Enhance Your Space with These Felted Designs from Tocco Studio
There are many ways to enhance a space. From objects to stunning pieces of art, the fusion of art and design is an incredible way to showcase your style within the comforts of your home. Another way to add dimension to your space is with hand-knit and felted vessels from Tocco Studio. Created by Laura Berkowitz Gilbert, the collection features a variety of vessels (dishes, vases, plates, and more) that are dip-dyed and knitted. Read on to learn more about Tocco Studio and their product offerings below:
How did you get into product design?
I trained as a graphic designer and have worked in the industry for over 20 years. The vast majority of that work is ephemeral (annual reports, packaging, brochures, invitations etc) or digital. Despite a rewarding career, I found myself wanting to create physical objects by hand, imbuing them with lasting value.
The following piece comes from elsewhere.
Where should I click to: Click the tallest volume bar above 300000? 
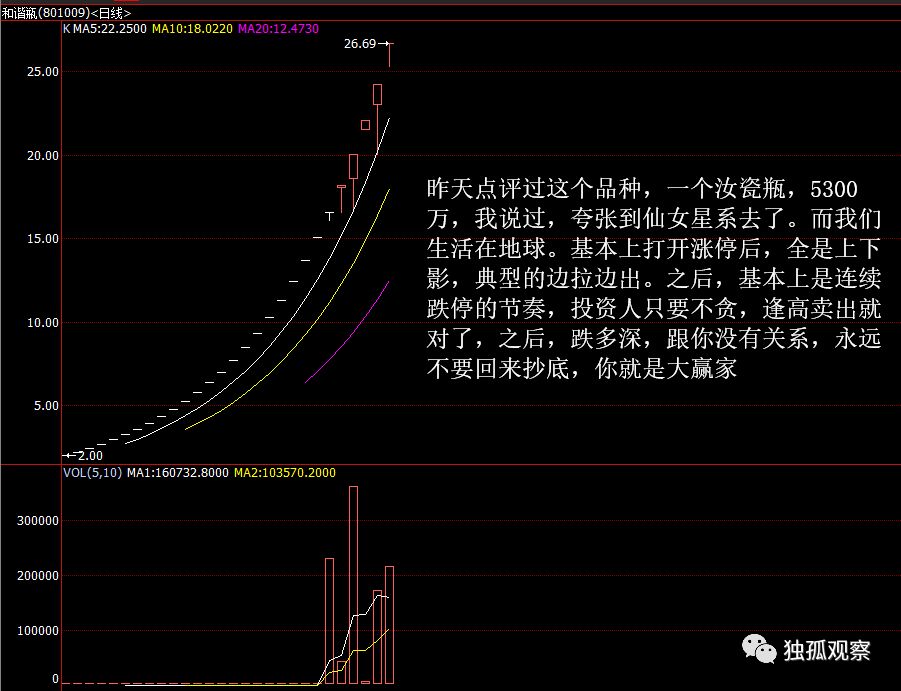[353, 585]
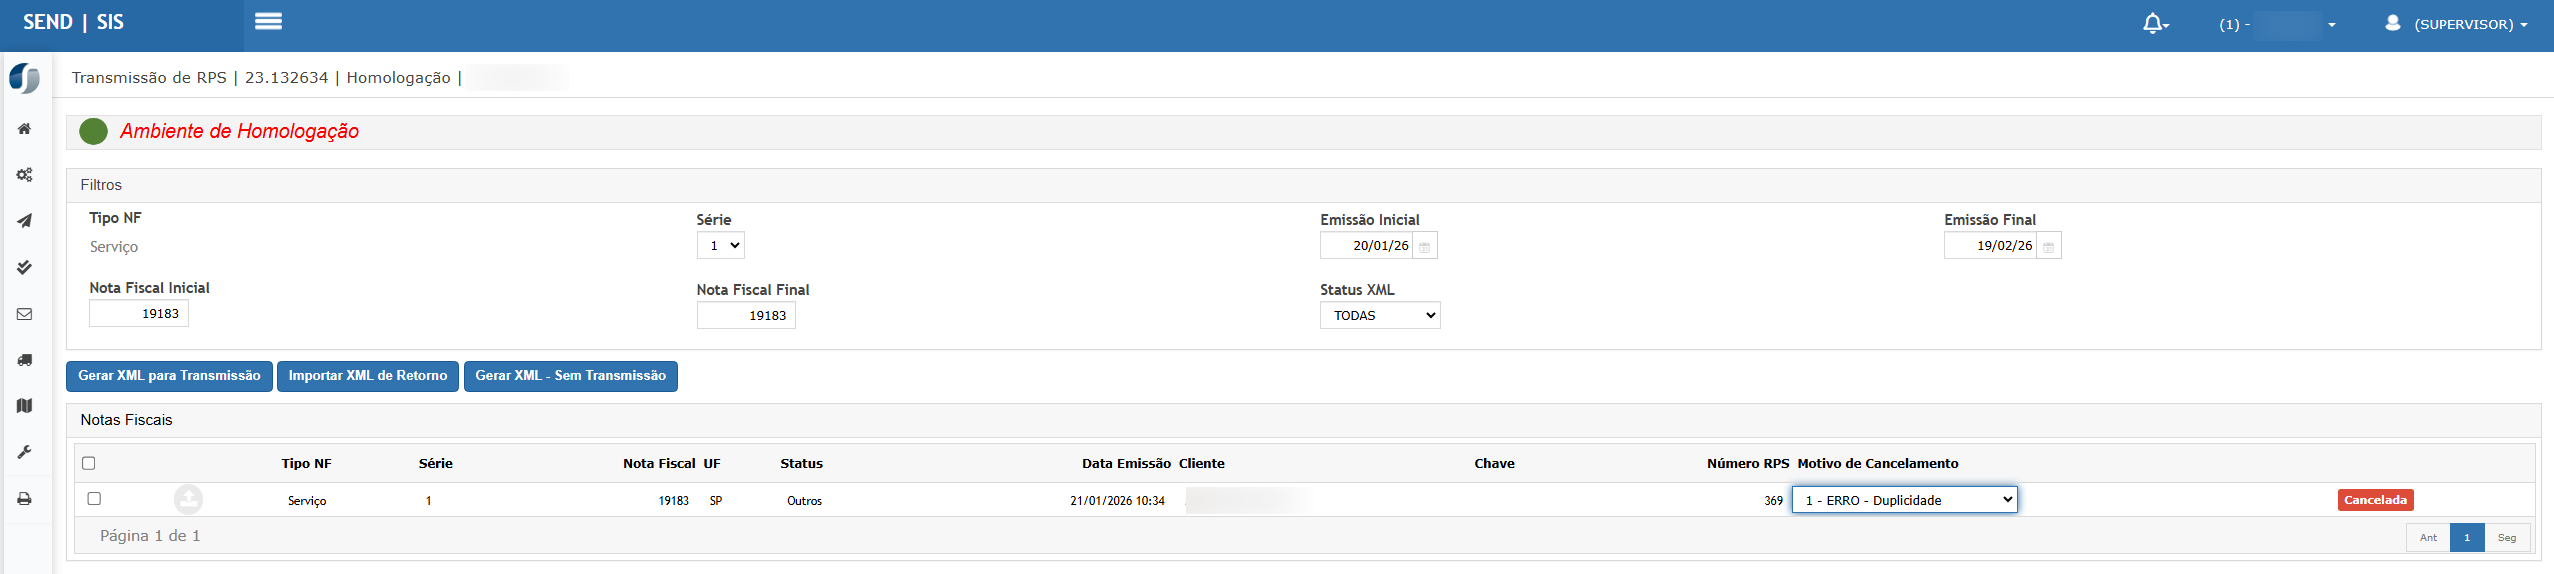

Tell us more about Tocco Studio.
Tocco Studio creates hand-knit felted vessels and objects. I launched the company in November, 2016. Tocco means “touch” in Italian. I love the tactile nature of felt: it softness, its feel in my hand and the malleability of its semi-sturdy structure.
The collection straddles the line between art and design and gives the collector flexibility in use of the product. While some may see the line as objects d’art, and display them alone or in a grouping, others may use them to showcase flowers, branches or collectibles. All vases come with an insert, making them suitable for fresh flower arrangements. The vessels have beautiful organic shapes, that from a distance, resemble ceramic objects.
What made you decide to combine vessels with knitting?
Many years ago, I saw a simple felted bowl, and was amazed that such a soft, floppy knitted fiber could be transformed into a dense semi-sturdy vessel. After making my first felted bowl, I experienced the transformation of a loosely knitted wool object into a dense structure of interlocking fibers. I was hooked! As I experimented with shapes and colors, pushing the boundaries of the media, I became inspired to share the collection.
How do you come up with the concepts for your vessels and color combos?
As any creative knows, inspiration can strike at any time. The key is exposure to my surroundings and paying attention, whether in museums, traveling, or walks in the woods or by the water. Sometimes it can be as mundane as noticing the light hitting a lichen-covered tree while walking my dog.
Lately, I've been experimenting with indigo. The transformation during the dyeing process is just as exciting as felting. You may not know that when an object is initially taken out of the dye vat, it is lime green! As the dye oxidizes in the air it begins to turn the beautiful color associated with indigo.